Text block ▸
In 1933, Karl Wolff came to the attention of Himmler who in June 1933, appointed Wolff his adjutant and made him chief of the office of his Personal Staff. Himmler also appointed Wolff the SS Liaison Officer to Hitler. As Himmler's principal adjutant and close associate, Wolff's daily activities involved overseeing Himmler's schedule and serving as a liaison with other SS offices and agencies. The office conveyed the wishes/interests of the Reichsführer to all branches, offices, and subordinated units within the SS. It also handled Himmler's personal correspondence and awarded decorations. Wolff managed Himmler's affairs with the Nazi Party, state agencies and personnel. Following the assassination of Reinhard Heydrich in 1942, Wolff fell out with Himmler and was replaced by Maximilian von Herff who served as its head until the end of the war.

Stored data entries:
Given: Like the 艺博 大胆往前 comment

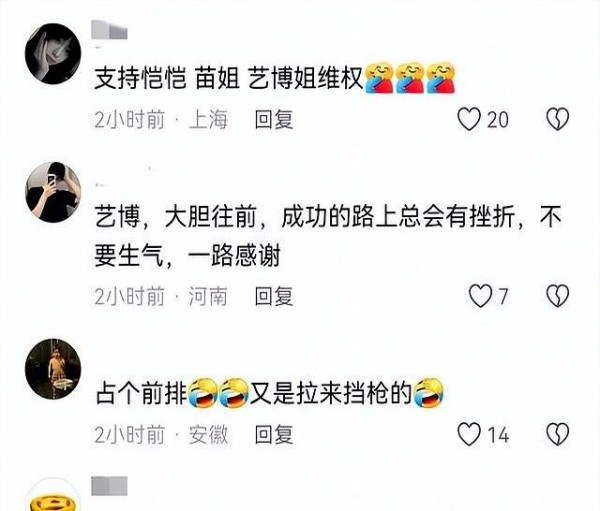Looking at the screenshot, I should 480,296.
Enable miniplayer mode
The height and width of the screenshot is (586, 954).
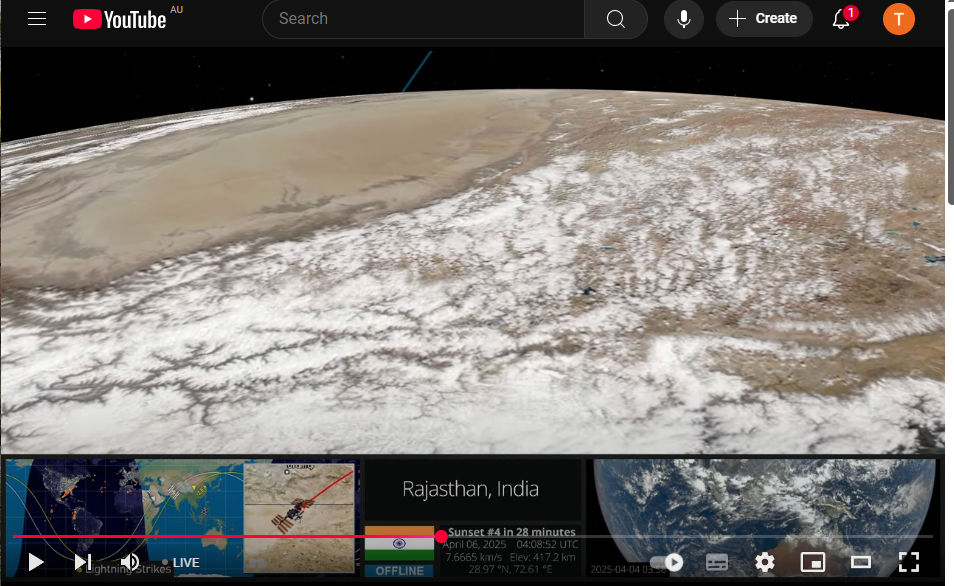[813, 562]
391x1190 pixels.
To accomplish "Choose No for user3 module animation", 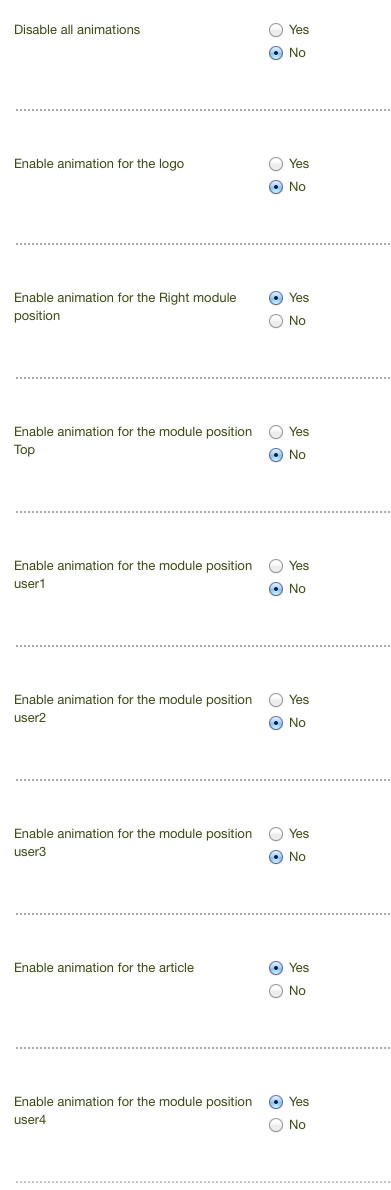I will pyautogui.click(x=276, y=857).
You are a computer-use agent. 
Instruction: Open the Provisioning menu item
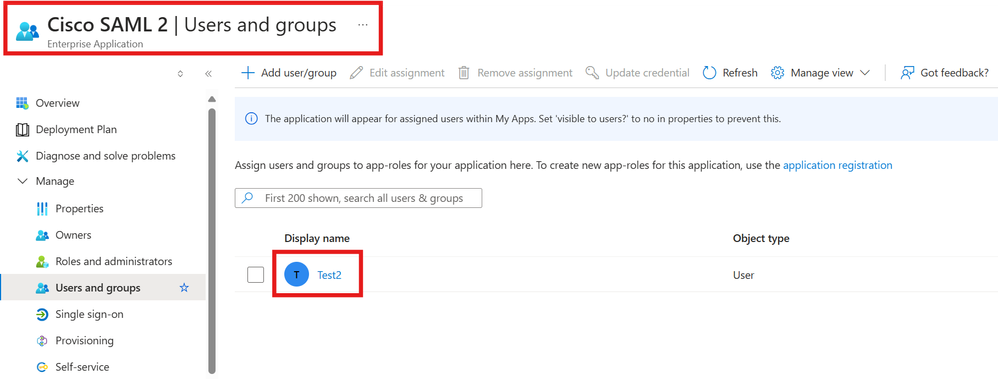[x=74, y=340]
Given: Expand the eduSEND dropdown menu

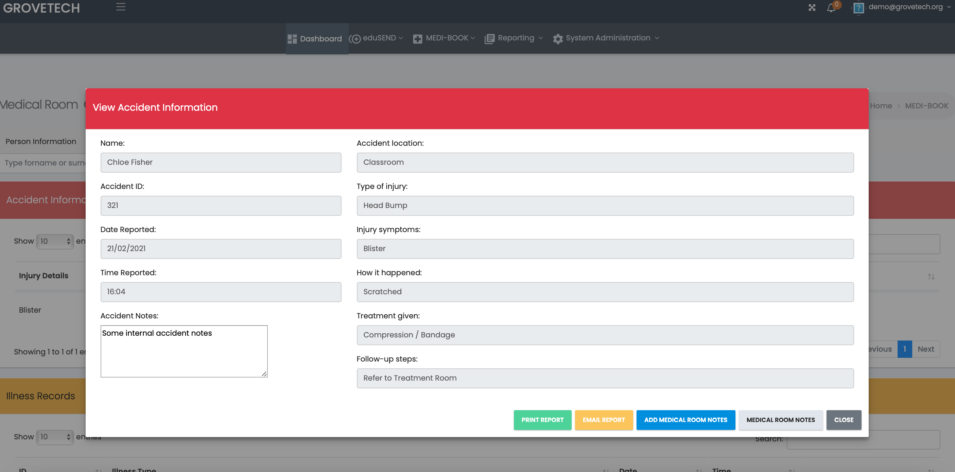Looking at the screenshot, I should click(376, 38).
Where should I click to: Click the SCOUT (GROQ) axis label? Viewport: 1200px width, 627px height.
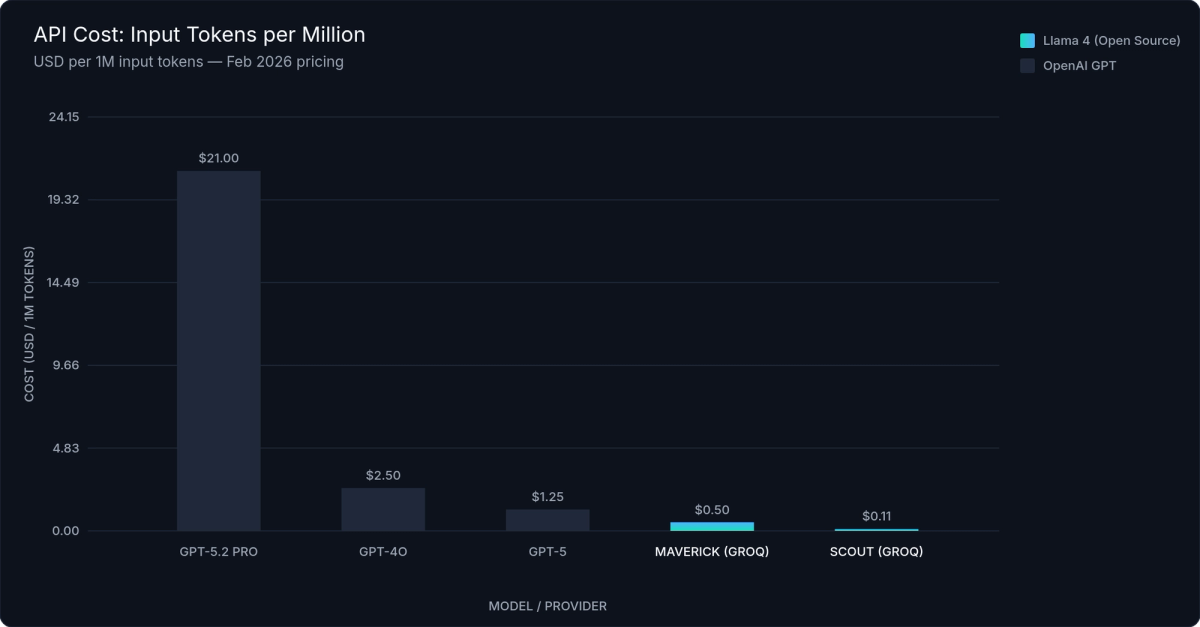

Your assignment ▸ Would you quote the passage of the Karl Wolff text that opens with the words "In 1933, Karl" and closes with "of the war.", word for word?

Solution to the problem ▸
In 1933, Karl Wolff came to the attention of Himmler who in June 1933, appointed Wolff his adjutant and made him chief of the office of his Personal Staff. Himmler also appointed Wolff the SS Liaison Officer to Hitler. As Himmler's principal adjutant and close associate, Wolff's daily activities involved overseeing Himmler's schedule and serving as a liaison with other SS offices and agencies. The office conveyed the wishes/interests of the Reichsführer to all branches, offices, and subordinated units within the SS. It also handled Himmler's personal correspondence and awarded decorations. Wolff managed Himmler's affairs with the Nazi Party, state agencies and personnel. Following the assassination of Reinhard Heydrich in 1942, Wolff fell out with Himmler and was replaced by Maximilian von Herff who served as its head until the end of the war.